Kentucky will start waiving testing fees for people wanting to obtain a GED diploma to help thousands of adults improve their career opportunities, Gov. Andy Beshear said last week. And Lyon County's adult education coordinator is excited about the opportunities this may provide local residents.
"I hope we earn several more GEDs with this promotion," said Natalie McPherson, coordinator of Lyon County Skills U, which serves Lyon and Livingston counties and the Ross Cash Correctional Complex. "I can usually find a way to help them pay for their tests even without a promotion. This just makes it easier on me because I know that there is funding available."
The Education and Workforce Development Cabinet has allotted $600,000 in state funding to waive test fees to eliminate a financial barrier for people seeking GED diplomas. In Kentucky, more than 335,000 adults lack a high school or GED diploma. The fee being waived is $120, and the waiver applies to first-time test takers.

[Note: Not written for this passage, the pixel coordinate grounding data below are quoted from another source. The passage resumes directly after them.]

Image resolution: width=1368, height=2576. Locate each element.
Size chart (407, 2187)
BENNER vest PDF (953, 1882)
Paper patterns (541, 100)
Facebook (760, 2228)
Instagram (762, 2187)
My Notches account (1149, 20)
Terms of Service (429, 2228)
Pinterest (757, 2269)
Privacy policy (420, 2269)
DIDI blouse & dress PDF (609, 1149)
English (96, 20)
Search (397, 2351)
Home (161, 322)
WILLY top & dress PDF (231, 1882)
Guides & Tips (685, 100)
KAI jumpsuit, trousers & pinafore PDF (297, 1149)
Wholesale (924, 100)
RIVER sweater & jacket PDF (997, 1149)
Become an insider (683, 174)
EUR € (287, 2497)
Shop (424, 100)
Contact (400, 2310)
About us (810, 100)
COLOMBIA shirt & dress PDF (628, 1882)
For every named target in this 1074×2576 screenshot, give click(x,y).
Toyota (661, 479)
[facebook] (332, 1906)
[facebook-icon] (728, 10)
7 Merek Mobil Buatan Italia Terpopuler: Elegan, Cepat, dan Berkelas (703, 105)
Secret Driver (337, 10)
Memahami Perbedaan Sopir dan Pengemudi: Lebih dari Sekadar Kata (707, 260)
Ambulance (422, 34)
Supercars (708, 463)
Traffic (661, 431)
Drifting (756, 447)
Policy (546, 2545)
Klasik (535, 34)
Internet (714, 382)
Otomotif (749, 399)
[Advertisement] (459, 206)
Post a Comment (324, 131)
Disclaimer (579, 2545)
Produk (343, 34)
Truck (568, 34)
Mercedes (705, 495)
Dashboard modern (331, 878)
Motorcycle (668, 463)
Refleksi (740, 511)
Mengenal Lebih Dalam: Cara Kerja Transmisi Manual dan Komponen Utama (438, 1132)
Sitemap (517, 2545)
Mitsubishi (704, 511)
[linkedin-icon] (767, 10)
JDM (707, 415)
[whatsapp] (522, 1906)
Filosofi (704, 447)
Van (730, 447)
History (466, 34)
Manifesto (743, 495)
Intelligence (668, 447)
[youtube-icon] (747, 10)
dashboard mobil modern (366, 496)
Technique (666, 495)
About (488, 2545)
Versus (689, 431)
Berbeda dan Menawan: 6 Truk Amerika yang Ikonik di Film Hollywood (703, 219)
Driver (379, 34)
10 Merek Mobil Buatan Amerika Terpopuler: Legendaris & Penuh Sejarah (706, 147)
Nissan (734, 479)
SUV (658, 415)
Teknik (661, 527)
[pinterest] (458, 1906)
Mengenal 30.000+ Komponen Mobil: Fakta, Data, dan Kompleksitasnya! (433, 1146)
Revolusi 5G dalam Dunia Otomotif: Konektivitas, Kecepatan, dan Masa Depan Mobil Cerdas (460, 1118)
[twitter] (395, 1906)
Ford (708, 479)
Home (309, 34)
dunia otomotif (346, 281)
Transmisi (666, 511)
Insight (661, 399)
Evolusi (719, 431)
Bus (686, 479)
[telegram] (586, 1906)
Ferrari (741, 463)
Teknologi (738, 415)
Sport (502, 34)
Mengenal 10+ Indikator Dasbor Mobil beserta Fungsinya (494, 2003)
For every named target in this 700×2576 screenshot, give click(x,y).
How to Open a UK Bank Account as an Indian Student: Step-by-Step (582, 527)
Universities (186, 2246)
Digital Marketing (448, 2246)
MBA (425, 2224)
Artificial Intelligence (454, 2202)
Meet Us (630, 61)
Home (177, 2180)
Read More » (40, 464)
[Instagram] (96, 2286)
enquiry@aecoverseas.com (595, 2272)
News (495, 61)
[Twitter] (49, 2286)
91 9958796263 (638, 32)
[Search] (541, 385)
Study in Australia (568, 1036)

"The majority of my students need financial help in paying for their GED," said McPherson. "Any time the state rolls out incentives, we see a boost in interest and a few more GEDs. After all, $120 is a great deal of money for all of us, but especially for our GED students who work in low income jobs."
McPherson likes to use opportunities such as this to contact students who may have abandoned the process of earning a GED and attempt to get them back into the center to finish what they started.
"Sometimes it works and sometimes it doesn't," she added.
The funding could help about 5,000 Kentuckians secure GED diplomas this year, Beshear said. Many people lacking a high school or GED diploma are "stuck in a cycle where they can't get the job to have the dollars to pay the fees for the GED they need to get a better job," he said.
"By eliminating this barrier, by making sure that no one is denied the opportunity to take the test because of the fees that go along with it, we are going to help so many adults," he said.
Adults lacking high school or GED diplomas are twice as likely to be unemployed and three times as likely to live in poverty, Lt. Gov. Jacqueline Coleman said.
McPherson said about 30 percent of the 50 or so people Lyon County Skills U serves each year earn a GED. Five people so far in 2020 have earned their general education diploma and several more have begun taking and passing sections of the test.
The Skills U coordinator is urging those interested in earning a GED to hurry before the free testing is gone.
"I am urging anyone interested to act quickly because the funding is going fast," she said. "A delay could mean missing out on an opportunity that doesn't come along very often."